1. Shame and the Captives by Tom Keneally (fiction RRP $32.95) – published by Random House
Will keeping the Japanese, Korean and Italian POWs of the Second World War alive in Australia keep Australian POWs alive and well wherever they are? In the spirit of The Daughters Of Mars, Tom Keneally’s new novel brilliantly explores the intimacies of ordinary lives being played out against momentous world events.
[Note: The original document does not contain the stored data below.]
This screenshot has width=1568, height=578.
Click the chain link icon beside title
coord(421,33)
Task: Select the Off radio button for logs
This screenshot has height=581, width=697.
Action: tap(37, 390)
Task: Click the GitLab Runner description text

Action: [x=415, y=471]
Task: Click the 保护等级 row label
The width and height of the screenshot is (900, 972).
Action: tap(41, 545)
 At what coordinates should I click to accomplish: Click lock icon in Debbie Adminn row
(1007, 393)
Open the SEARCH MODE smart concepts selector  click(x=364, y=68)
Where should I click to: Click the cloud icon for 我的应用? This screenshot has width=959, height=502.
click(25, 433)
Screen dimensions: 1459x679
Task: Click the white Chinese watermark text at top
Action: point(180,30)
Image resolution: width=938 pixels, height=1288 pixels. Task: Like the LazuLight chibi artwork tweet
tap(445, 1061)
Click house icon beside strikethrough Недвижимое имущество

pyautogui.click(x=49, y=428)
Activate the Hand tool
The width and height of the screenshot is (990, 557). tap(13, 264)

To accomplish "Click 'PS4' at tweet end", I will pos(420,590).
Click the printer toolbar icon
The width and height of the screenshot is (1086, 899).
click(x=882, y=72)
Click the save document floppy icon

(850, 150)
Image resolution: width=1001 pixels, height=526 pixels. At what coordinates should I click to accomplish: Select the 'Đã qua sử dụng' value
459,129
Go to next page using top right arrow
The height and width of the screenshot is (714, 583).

In Gawell, New South Wales, a prisoner-of-war camp to house European, Korean and Japanese captives is built close to a farming community. Alice is a young woman living a dull life with her father-in-law on his farm while her new husband first fights, then is taken prisoner, in Greece. When Giancarlo, an Italian POW and anarchist from Gawell’s camp, is assigned to work on their farm, Alice’s view of the world and her self-knowledge are dramatically expanded. But what most challenges Alice and the town is the foreignness of the Japanese compound and its culture, entirely perplexing to the inmates’ captors. Driven by a desperate need to validate the funerals already held for them in Japan, the prisoners vote to take part in an outbreak, and the bloodshed and chaos this precipitates shatter the certainties and safeties of all who inhabit the region.
2. The Last Days of the National Costume by Anne Kennedy (fiction $29.99) – published by Allen & Unwin
You’d think that mending clothes would be an uneventful, uncomplicated occupation. No drama, no unnecessary explanations, no personal involvement. But people love to talk, and as they make their excuses to GoGo Sligo, of Megan Sligo Mending and Alterations, they reveal the holes in their stories as well. It doesn’t take long for GoGo to get to the truth behind the rips and tears they’ve brought her to fix. As GoGo listens and sews, she realises she is also helping her clients cheat and lie to their husbands and wives. She’s covering their tracks so they won’t be found out. A five-week blackout brings the city to its knees, and a drama to her doorstep. A lover, a wife, and finally the cheating husband all come to claim a vintage Irish costume that GoGo’s been mending. She doesn’t want to like the guilty husband, but can’t resist being drawn into the enticing web of his deceit, and then into his story of heartbreak and death on the streets of Belfast. To keep him coming back to the blacked-out house and to prolong the telling of his family’s story, GoGo pretends the costume isn’t finished. As she makes him return to her, day after day, it becomes clear that another kind of spell is being woven, and GoGo must face the truth about herself and her own life and marriage.
I’ve started this one several times and got half-way through, but while the narrator certainly is unusual and witty, the novel just hasn’t grabbed me the way I hoped at the outset. I think that’s due to my own busy-ness and a feeling that this book needs to be read in a quiet place, with a quiet mind … something that I have lacked of late.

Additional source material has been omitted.